The parol evidence rule is a substantive common law rule in contract cases that prevents a party to a written contract from presenting extrinsic evidence that discloses an ambiguity and clarifies it or adds to the written terms of the contract that appears to be whole. The term of art parol literally means "word" and comes from Anglo-French, Anglo-Norman, or Legal French, which in turn is derived from ecclesiastical Latin parabola, which means "speech". It does not directly translate as "oral", which has a different origin in modern English, coming from the Latin oralis, which meant "mouth".

The supporting rationale for this rule is that since the contracting parties have reduced their agreement to a single and final writing, extrinsic evidence of past agreements or terms should not be considered when interpreting that writing, as the parties had decided to ultimately leave them out of the contract.

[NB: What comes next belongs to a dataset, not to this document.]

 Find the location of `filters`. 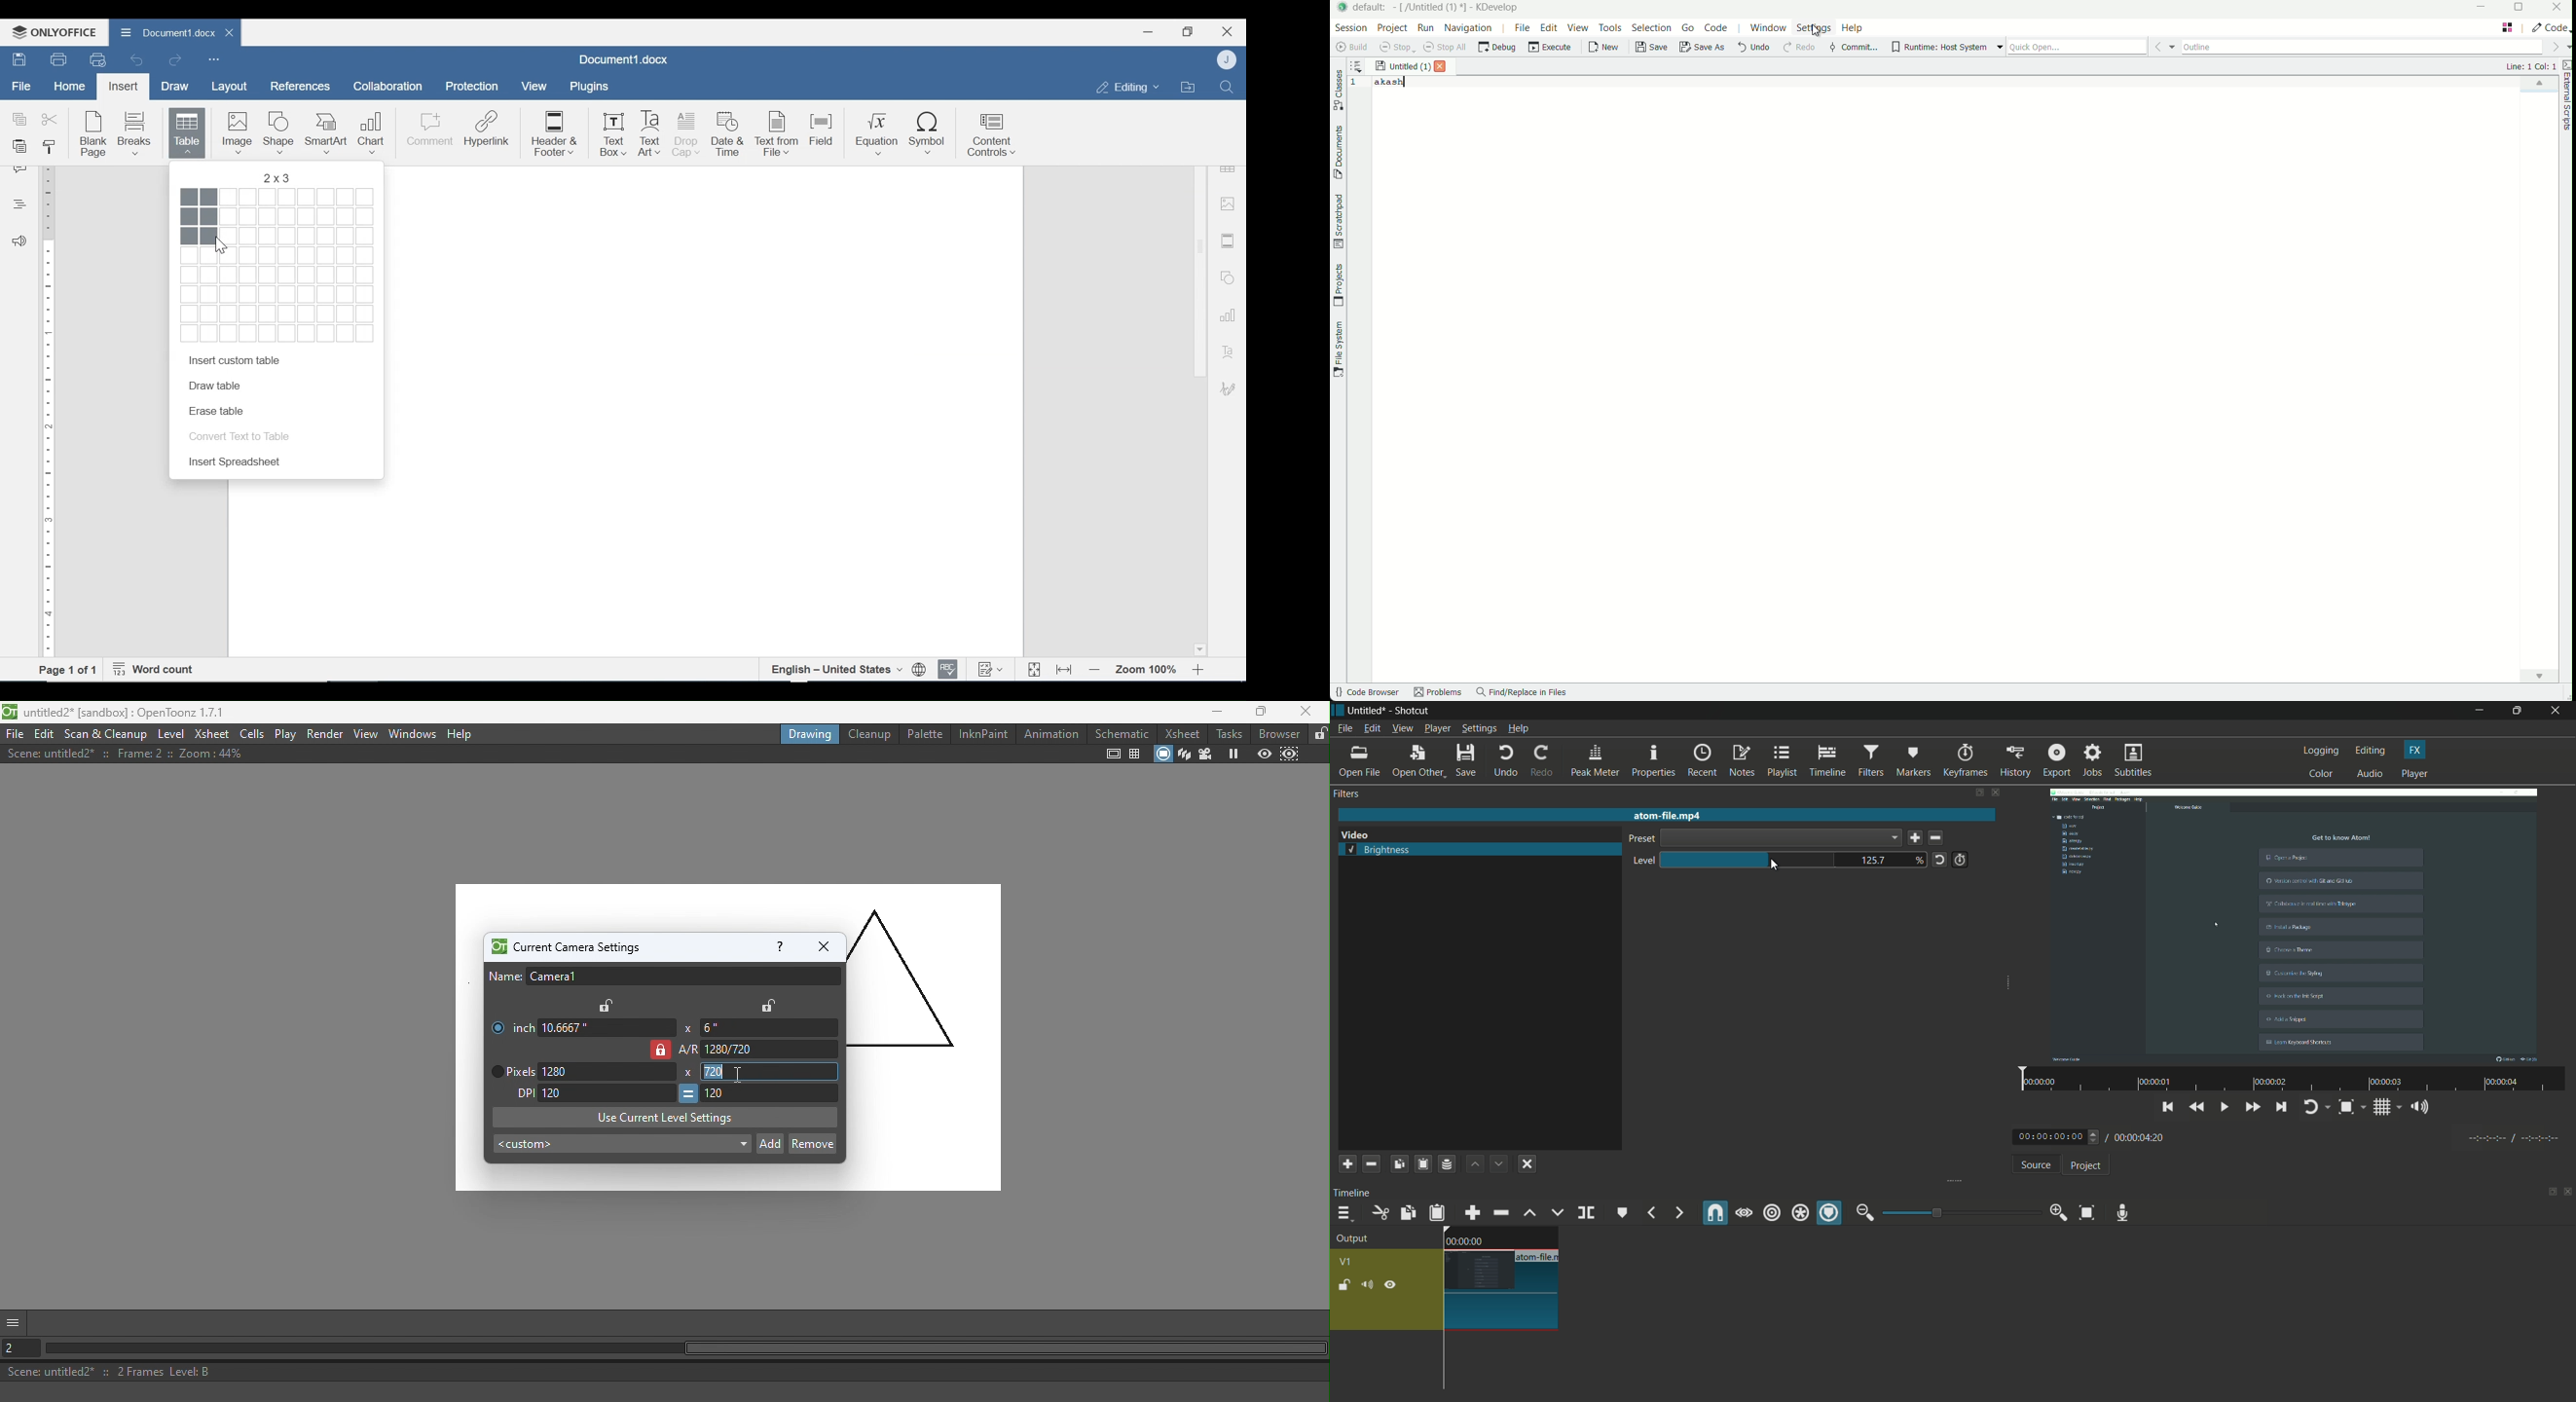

In other words, one may not use evidence made prior to the written contract to contradict the writing. A common misconception is that it is a rule of evidence (like the Federal Rules of Evidence), but that is not the case.

The rule applies to parol evidence, as well as other extrinsic evidence (such as written correspondence that does not form a separate contract) regarding a contract. If a contract is in writing and final to at least one term (integrated), parol or extrinsic evidence will generally be excluded. However, there are a number of exceptions to this general rule, including for partially integrated contracts, agreements with separate consideration, to resolve ambiguities, or to establish contract defenses.

To take an example, Carl agrees in writing to sell Betty a car for $1,000, but later, Betty argues that Carl earlier told her that she would only need to pay Carl $800. The parol evidence rule would generally prevent Betty from testifying to this alleged conversation because the testimony ($800) would directly contradict the written contract's terms ($1,000).

In order for the rule to be effective, the contract in question must first be a final integrated writing; it must, in the judgment of the court, be the final agreement between the parties (as opposed to a mere draft, for example).

A final agreement is either a partial or complete integration, provided that it has an agreement on its face indicating its finality. If it contains some, but not all, of the terms as to which the parties have agreed then it is a partial integration. This means that the writing was a final agreement between the parties (and not mere preliminary negotiations) as to some terms, but not as to others. On the other hand, if the writing were to contain all of the terms as to which the parties agreed, then it would be a complete integration. One way to ensure that the contract will be found to be a final and complete integration is through the inclusion of a merger clause, which recites that the contract is, in fact, the whole agreement between the parties. However, many modern cases have found merger clauses to be only a rebuttable presumption.